* _GIVEN TEXT_
[Start of section]

Research Article - Biomedical Research (2017) Volume 28, Issue 17

A method of rapid rabbit atherosclerosis model establishment

Yinfei Qiao¹, Kejian Zhu², Zhengping Bo², Zhengke Yu¹, Yuming Han¹, Qi Zhao¹, Wenli Yang¹, Xiangyi Xia¹, Ting Zhang¹ and Changjiang Xiao^1*

¹Department of Cardiology, Affiliated Hospital of Hunan Academy of Chinese Medicine, Changsha City, Hunan Province, 410006, PR China

²Department of Outpatient, Affiliated Hospital of Hunan Academy of Chinese Medicine, Changsha City, Hunan Province, 410006, PR China

*Corresponding Author:

Changjiang Xiao
Department of Cardiology
Affiliated Hospital of Hunan Academy of Chinese Medicine, PR China

Accepted date: August 17, 2017

Abstract

To establish a method to produce the atherosclerosis rabbit model rapidly. A total of 18 healthy male Japanese white rabbits were randomly divided into the control group (n=8) and the experiment group (n=10). Rabbits in control group were fed with regular chow diet, while rabbits in the experiment group were fed with high fat diet and injected with bovine albumin. All animals received injure on left femoral arteries by vessel sheath. After seven weeks of injury and diet, morphological characters of pathological changes were investigated, serum lipoprotein and cholesterol levels were also profiled. Serum total cholesterol (TC), triglyceride (TG), and low density lipoprotein (LDL) levels were significantly higher in experiment group than control group (P<0.05). All rabbits in experiment group developed atherosclerotic plaques in left femoral arteries where was injured by vessel sheath indicating the successful establishment of the rabbit atherosclerosis model. The combination of high fat diet, intravenous injection of bovine albumin and arterial injury resulted in a successful establishment of atherosclerosis model in rabbit within a relatively short period of time.

[End of section]

* _TASKS AND EXERCISES_
1 - In the rabbit atherosclerosis abstract, how many rabbits were placed in the experiment group?
2 - Continue the rabbit atherosclerosis article from the end of its abstract.

Extracted records
[Start of section]

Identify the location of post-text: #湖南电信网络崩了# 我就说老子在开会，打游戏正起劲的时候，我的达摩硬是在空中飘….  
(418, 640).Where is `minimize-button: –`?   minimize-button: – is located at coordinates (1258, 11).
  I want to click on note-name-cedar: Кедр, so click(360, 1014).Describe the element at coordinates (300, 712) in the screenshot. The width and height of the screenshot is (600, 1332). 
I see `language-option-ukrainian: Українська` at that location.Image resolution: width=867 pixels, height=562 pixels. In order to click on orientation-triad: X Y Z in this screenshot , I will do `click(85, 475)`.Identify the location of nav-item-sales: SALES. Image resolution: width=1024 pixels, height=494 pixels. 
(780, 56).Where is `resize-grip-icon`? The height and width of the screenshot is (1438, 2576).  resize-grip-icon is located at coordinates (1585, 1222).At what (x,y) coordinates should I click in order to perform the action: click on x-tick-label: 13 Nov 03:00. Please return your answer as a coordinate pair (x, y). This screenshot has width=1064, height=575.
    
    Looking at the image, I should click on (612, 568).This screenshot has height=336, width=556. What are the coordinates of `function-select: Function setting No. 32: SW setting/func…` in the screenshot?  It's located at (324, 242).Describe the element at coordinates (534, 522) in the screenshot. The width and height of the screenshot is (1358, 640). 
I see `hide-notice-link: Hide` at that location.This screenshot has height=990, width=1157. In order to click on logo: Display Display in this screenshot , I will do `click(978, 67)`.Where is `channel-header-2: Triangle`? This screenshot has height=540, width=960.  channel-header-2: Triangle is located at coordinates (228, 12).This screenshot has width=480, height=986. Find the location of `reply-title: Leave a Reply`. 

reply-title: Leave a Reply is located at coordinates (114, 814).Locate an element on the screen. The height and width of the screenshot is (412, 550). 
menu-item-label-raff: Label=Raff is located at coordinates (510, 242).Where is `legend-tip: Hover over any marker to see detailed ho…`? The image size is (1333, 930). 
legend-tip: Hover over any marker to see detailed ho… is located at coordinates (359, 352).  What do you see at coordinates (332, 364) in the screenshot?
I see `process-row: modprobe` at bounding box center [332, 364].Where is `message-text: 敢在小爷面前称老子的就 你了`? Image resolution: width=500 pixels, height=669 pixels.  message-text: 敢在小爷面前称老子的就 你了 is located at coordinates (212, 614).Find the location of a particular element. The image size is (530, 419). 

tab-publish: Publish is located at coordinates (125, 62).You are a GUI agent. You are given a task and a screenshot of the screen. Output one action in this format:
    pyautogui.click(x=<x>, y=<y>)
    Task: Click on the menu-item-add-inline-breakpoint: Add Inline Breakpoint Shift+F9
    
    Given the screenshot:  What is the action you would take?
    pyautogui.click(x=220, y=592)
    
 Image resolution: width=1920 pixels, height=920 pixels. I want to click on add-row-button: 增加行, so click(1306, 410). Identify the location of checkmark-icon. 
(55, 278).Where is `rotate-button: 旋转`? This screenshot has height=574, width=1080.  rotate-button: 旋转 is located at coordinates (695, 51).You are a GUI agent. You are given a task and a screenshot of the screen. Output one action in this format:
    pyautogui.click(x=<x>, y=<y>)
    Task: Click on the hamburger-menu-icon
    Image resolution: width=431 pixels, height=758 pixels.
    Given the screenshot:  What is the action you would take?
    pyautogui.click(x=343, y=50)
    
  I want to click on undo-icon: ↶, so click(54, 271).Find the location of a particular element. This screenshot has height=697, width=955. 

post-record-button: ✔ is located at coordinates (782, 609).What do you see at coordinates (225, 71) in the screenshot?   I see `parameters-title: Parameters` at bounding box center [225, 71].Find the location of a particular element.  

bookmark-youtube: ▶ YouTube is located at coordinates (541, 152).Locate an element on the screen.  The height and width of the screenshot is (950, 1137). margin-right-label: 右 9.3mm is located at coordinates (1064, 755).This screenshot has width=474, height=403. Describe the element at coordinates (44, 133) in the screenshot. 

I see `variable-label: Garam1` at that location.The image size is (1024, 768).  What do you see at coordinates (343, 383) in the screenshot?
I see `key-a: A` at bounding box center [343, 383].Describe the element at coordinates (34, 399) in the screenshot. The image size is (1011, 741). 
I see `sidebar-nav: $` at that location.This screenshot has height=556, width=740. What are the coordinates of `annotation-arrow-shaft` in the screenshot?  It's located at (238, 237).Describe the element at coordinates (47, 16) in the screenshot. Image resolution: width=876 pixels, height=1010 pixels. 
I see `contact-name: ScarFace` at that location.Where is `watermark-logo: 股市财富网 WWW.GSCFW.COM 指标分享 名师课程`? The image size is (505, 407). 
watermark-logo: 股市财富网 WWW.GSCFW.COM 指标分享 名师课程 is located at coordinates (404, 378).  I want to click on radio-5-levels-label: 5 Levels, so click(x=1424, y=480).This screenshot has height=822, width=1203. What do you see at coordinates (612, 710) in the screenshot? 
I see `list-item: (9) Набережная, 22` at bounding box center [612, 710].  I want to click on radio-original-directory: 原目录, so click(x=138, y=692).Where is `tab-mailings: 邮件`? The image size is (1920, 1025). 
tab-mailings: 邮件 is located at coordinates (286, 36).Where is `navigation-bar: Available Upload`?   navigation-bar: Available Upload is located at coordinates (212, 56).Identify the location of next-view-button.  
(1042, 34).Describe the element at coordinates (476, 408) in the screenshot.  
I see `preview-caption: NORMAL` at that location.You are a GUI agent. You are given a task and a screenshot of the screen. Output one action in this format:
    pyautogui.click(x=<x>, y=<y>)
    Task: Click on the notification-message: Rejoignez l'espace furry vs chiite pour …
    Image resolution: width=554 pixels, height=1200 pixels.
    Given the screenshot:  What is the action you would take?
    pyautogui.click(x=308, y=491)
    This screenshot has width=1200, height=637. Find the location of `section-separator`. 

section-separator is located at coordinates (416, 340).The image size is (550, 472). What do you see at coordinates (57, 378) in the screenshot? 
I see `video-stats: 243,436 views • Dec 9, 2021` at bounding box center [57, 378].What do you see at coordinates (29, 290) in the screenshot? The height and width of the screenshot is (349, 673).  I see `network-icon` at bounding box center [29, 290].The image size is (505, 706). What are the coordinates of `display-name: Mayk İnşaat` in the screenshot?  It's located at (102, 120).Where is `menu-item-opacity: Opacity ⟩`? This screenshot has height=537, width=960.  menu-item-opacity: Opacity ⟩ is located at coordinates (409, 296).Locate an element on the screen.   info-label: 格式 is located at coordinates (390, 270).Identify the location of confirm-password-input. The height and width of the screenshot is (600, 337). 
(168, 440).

[End of section]

* _RESULTS FOR EACH TASK_
1 - Ten rabbits.

2 -
Keywords

Atherosclerosis, Rabbit model, Bovine albumin, Balloon injury

Introduction

Atherosclerosis (AS) is a chronic inflammatory disease in which various types of inflammatory cells are involved [1]. Atherosclerosis initiates as a result of damage to endothelial cells (ECs) which subsequently promotes adherence of monocytes to ECs [2]. Monocytes migrate into endothelium, where they differentiate into macrophages, which engulf oxidize low-density lipoproteins (LDLs) and constitute important steps in atherosclerosis development [3]. As a result, residual macrophages and smooth muscle cells turn into foam cells and further facilitate atherosclerotic plaque formation. Histologically, atherosclerotic plaques are composed of fibrous caps, which are prone to breaking and thus causing coronary artery lumen stenosis and thrombosis once unstable plaque ruptures. The occurrence of AS is associated with numerous risk factors, such as dyslipidemia and local hemodynamic changes like shear stress [4-6].

A variety of small and large animal models have been used to study the pathogenesis of AS [7]. However, none of the animal atherosclerosis models is ideal because each model has its own advantages and disadvantages. Due to the ease of genetic manipulation, murine models are currently most extensively used [8]. However, murine atherosclerosis is not identical to humans in various aspects. Besides large animal models include pigs, rabbits, and primates are not well established and genetic manipulation has still been a challenge. Nevertheless, large animal models have particular advantages for certain types of studies and potential similarity to human atherosclerotic lesion morphology [9].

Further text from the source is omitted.